TASK DETAILS: No line before the one holding "The width and" is wanted; restate word for word that line and all lines after it to the end of the entries, excluding pictures.

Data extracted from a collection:
··········
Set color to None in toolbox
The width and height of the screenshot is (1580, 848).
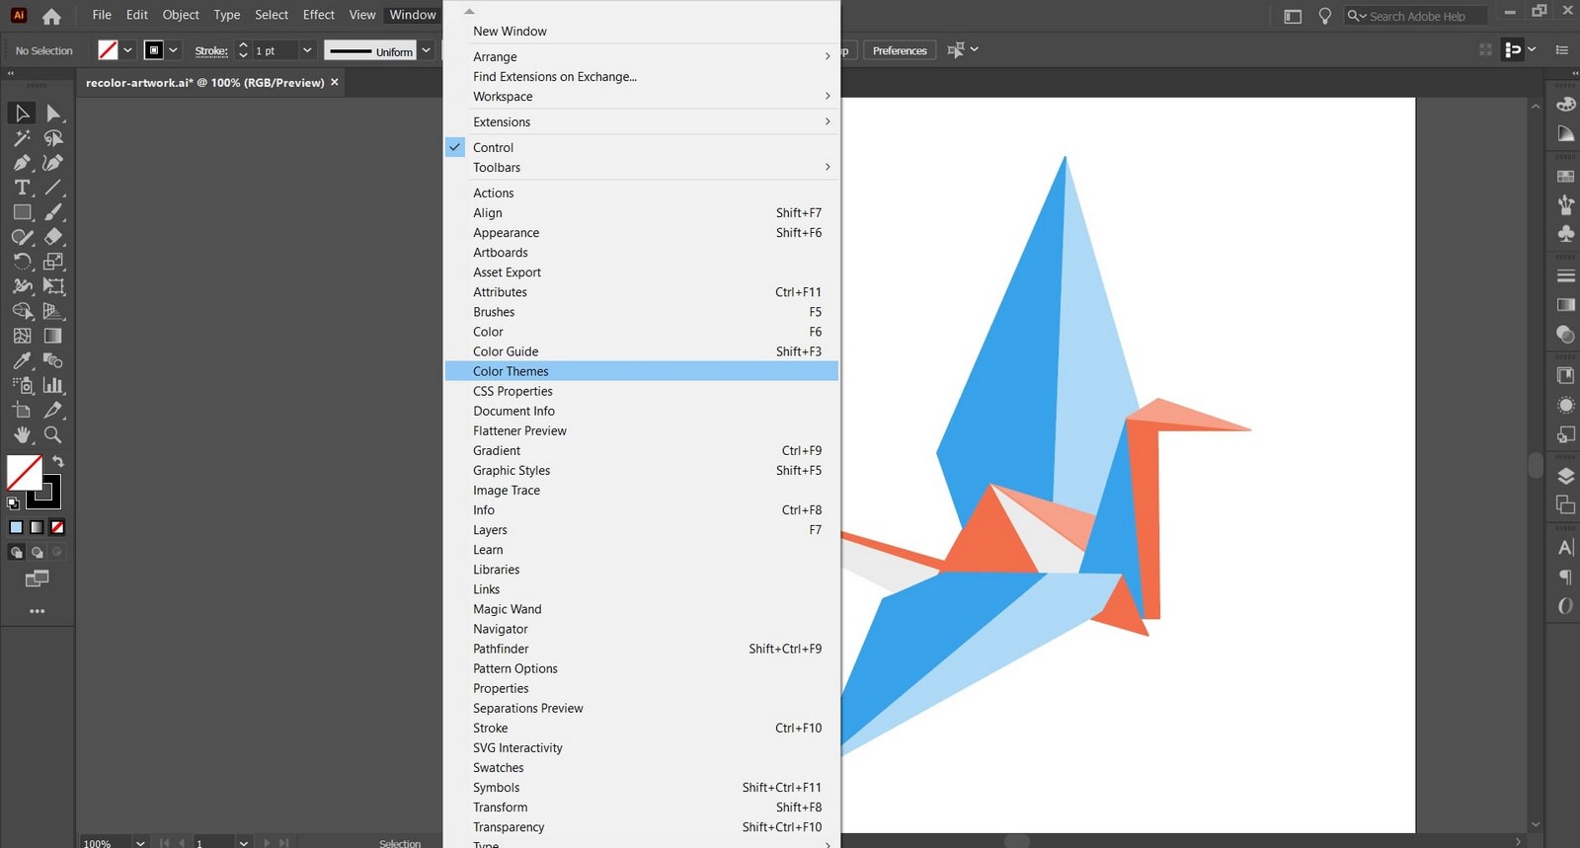57,527
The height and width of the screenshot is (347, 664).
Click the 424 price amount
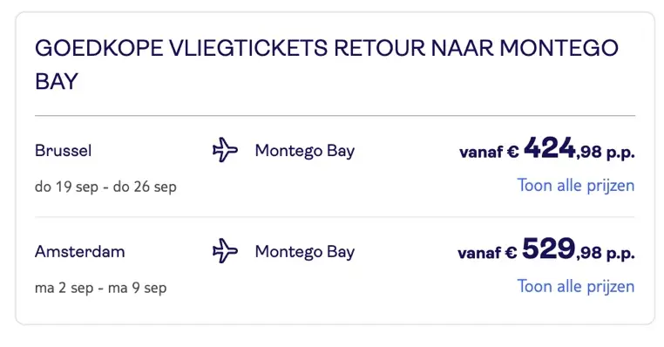point(549,148)
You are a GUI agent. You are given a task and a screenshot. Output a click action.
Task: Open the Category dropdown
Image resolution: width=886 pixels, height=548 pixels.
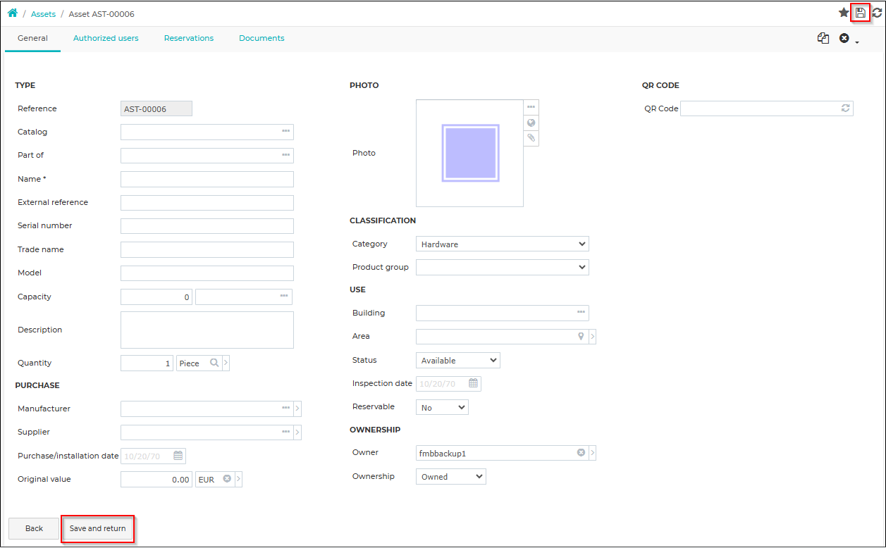[x=503, y=244]
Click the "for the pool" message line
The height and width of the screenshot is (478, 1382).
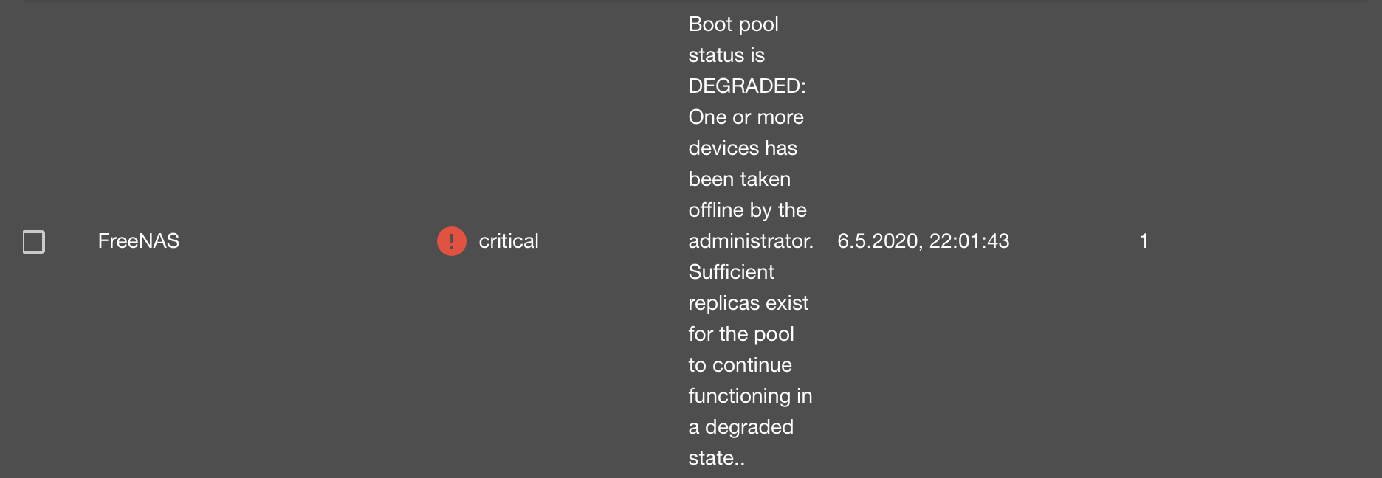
··········
SOLUTION TO THE EXERCISE:
The width and height of the screenshot is (1580, 848).
57,527
The height and width of the screenshot is (347, 664).
Click the 424 price amount
point(549,148)
You are a GUI agent. You are given a task and a screenshot. Output a click action.
Task: Open the Category dropdown
Image resolution: width=886 pixels, height=548 pixels.
[x=503, y=244]
Click the "for the pool" message line
The height and width of the screenshot is (478, 1382).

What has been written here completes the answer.